_Exercise description_
Output every line of the listing below as a JSON array of strings, one string per line, with blank lines dropped. Omit the pictures.

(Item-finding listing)
■ ■ ■ ■ ■

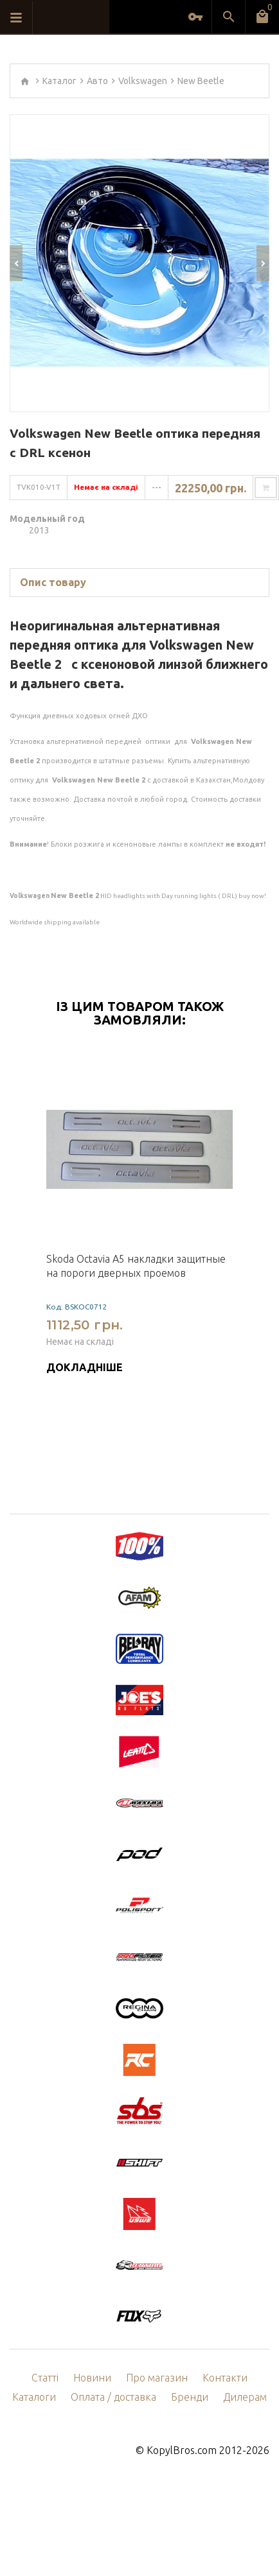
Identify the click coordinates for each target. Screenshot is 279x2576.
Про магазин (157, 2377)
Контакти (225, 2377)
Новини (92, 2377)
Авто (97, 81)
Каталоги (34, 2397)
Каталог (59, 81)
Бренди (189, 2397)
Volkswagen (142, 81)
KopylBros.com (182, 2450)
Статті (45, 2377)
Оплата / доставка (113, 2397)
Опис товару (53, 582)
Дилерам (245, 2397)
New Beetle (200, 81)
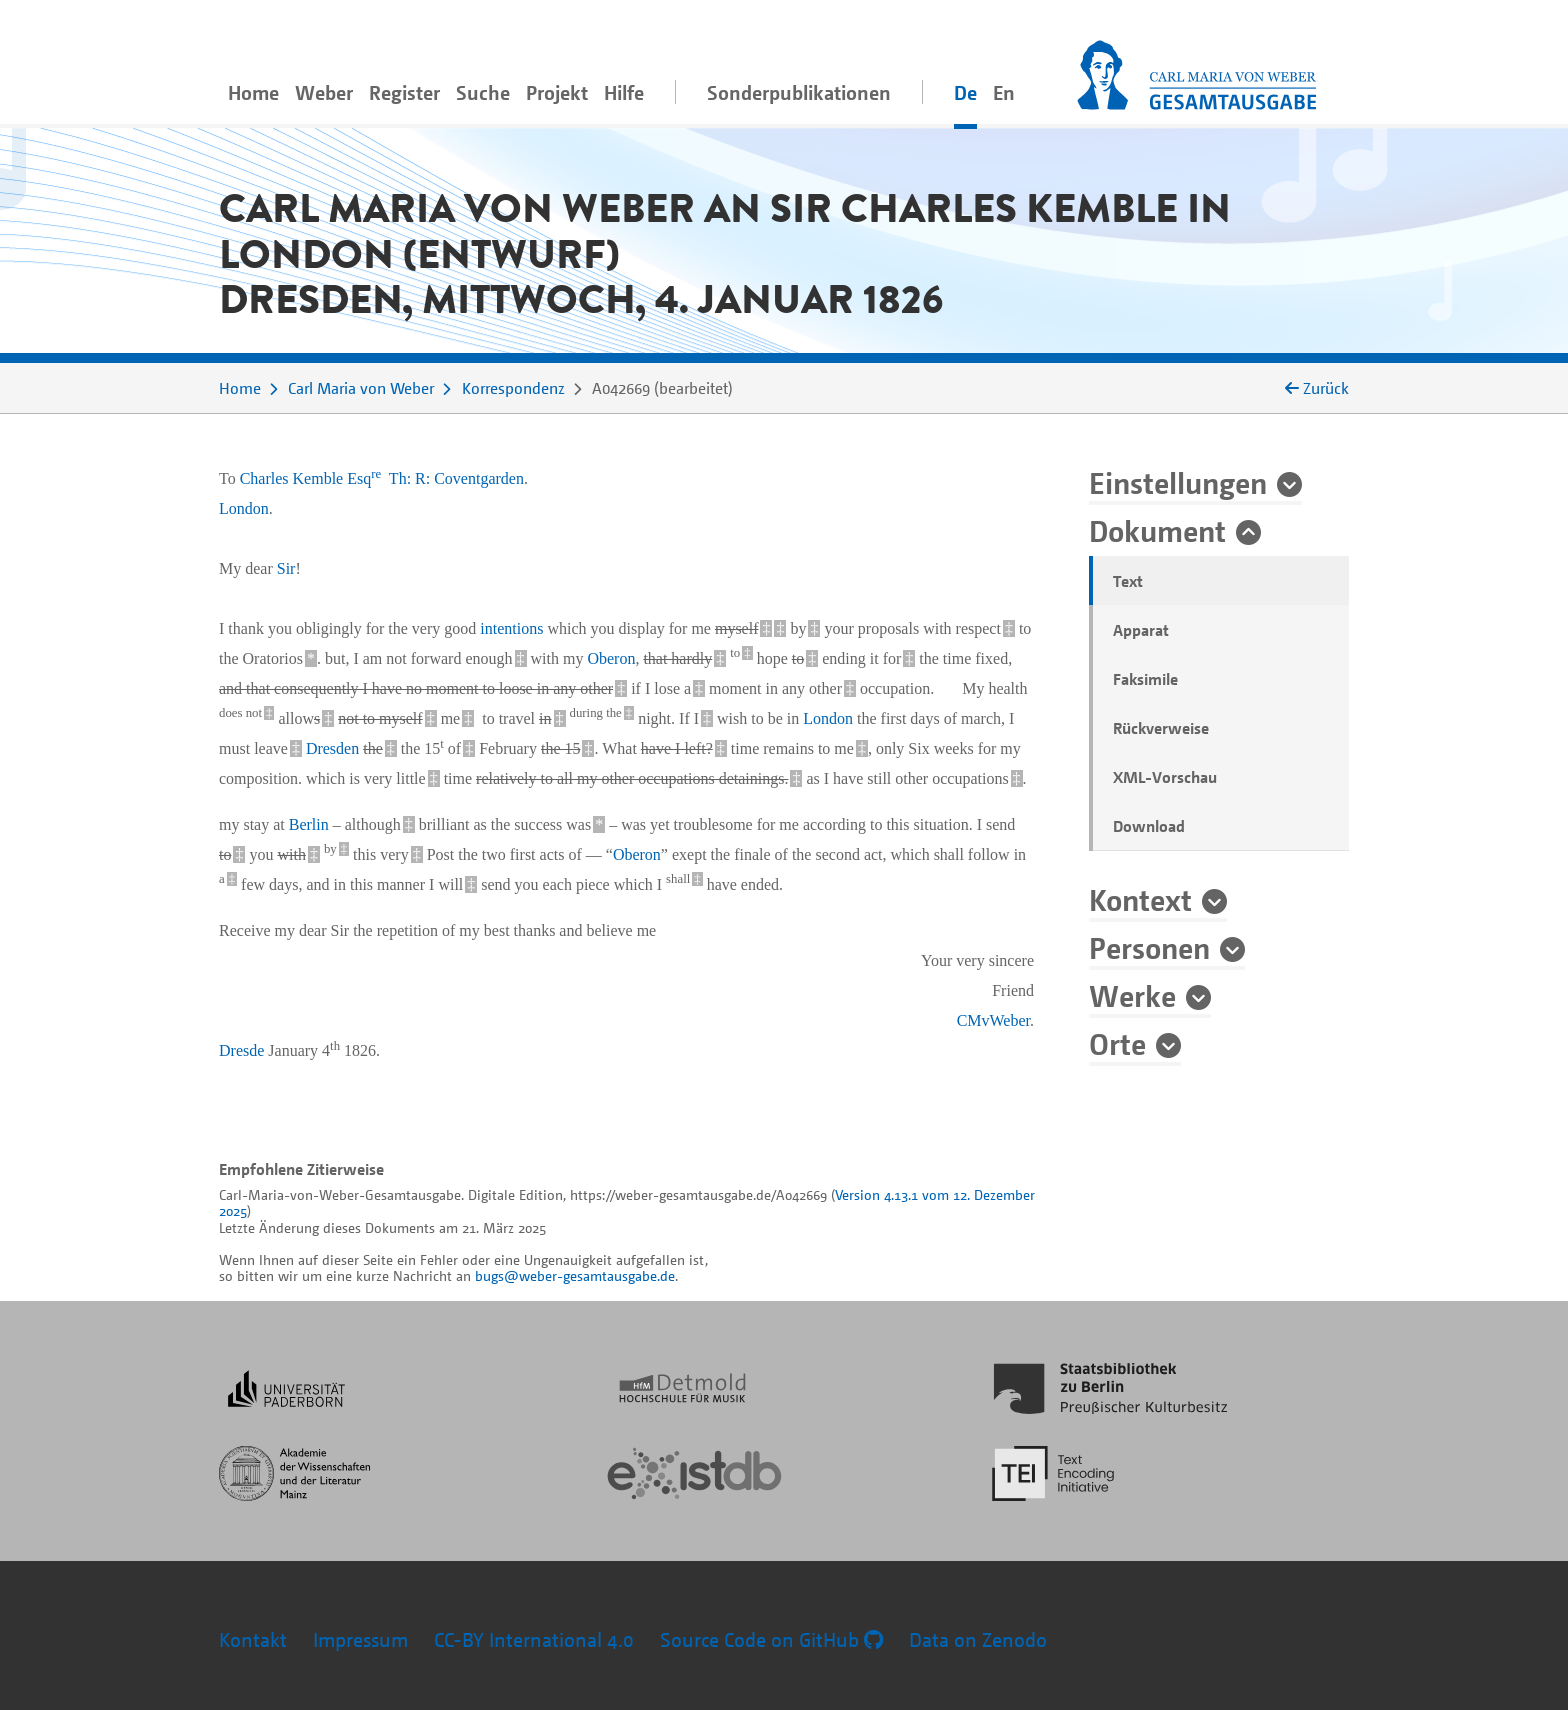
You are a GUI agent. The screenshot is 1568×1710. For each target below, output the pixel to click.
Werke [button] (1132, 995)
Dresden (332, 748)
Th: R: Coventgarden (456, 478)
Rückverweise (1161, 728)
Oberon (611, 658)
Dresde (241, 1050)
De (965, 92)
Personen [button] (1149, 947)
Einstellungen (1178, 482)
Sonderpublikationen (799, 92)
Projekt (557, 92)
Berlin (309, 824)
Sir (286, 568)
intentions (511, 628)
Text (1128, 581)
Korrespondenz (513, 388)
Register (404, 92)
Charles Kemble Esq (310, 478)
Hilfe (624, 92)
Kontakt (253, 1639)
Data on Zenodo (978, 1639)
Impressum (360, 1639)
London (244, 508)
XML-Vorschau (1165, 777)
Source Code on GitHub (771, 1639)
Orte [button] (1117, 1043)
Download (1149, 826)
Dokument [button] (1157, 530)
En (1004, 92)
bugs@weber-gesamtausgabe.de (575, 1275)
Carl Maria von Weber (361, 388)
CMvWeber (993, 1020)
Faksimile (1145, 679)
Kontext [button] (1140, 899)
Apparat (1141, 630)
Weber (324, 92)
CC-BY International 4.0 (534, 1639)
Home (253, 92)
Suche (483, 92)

■ ■ ■ ■ ■

_Result below_
[
  "Identify the click coordinates for each target. Screenshot is 279x2576.",
  "Про магазин (157, 2377)",
  "Контакти (225, 2377)",
  "Новини (92, 2377)",
  "Авто (97, 81)",
  "Каталоги (34, 2397)",
  "Каталог (59, 81)",
  "Бренди (189, 2397)",
  "Volkswagen (142, 81)",
  "KopylBros.com (182, 2450)",
  "Статті (45, 2377)",
  "Оплата / доставка (113, 2397)",
  "Опис товару (53, 582)",
  "Дилерам (245, 2397)",
  "New Beetle (200, 81)",
  "You are a GUI agent. The screenshot is 1568×1710. For each target below, output the pixel to click.",
  "Werke [button] (1132, 995)",
  "Dresden (332, 748)",
  "Th: R: Coventgarden (456, 478)",
  "Rückverweise (1161, 728)",
  "Oberon (611, 658)",
  "Dresde (241, 1050)",
  "De (965, 92)",
  "Personen [button] (1149, 947)",
  "Einstellungen (1178, 482)",
  "Sonderpublikationen (799, 92)",
  "Projekt (557, 92)",
  "Berlin (309, 824)",
  "Sir (286, 568)",
  "intentions (511, 628)",
  "Text (1128, 581)",
  "Korrespondenz (513, 388)",
  "Register (404, 92)",
  "Charles Kemble Esq (310, 478)",
  "Hilfe (624, 92)",
  "Kontakt (253, 1639)",
  "Data on Zenodo (978, 1639)",
  "Impressum (360, 1639)",
  "London (244, 508)",
  "XML-Vorschau (1165, 777)",
  "Source Code on GitHub (771, 1639)",
  "Orte [button] (1117, 1043)",
  "Download (1149, 826)",
  "Dokument [button] (1157, 530)",
  "En (1004, 92)",
  "bugs@weber-gesamtausgabe.de (575, 1275)",
  "Carl Maria von Weber (361, 388)",
  "CMvWeber (993, 1020)",
  "Faksimile (1145, 679)",
  "Kontext [button] (1140, 899)",
  "Apparat (1141, 630)",
  "Weber (324, 92)",
  "CC-BY International 4.0 (534, 1639)",
  "Home (253, 92)",
  "Suche (483, 92)"
]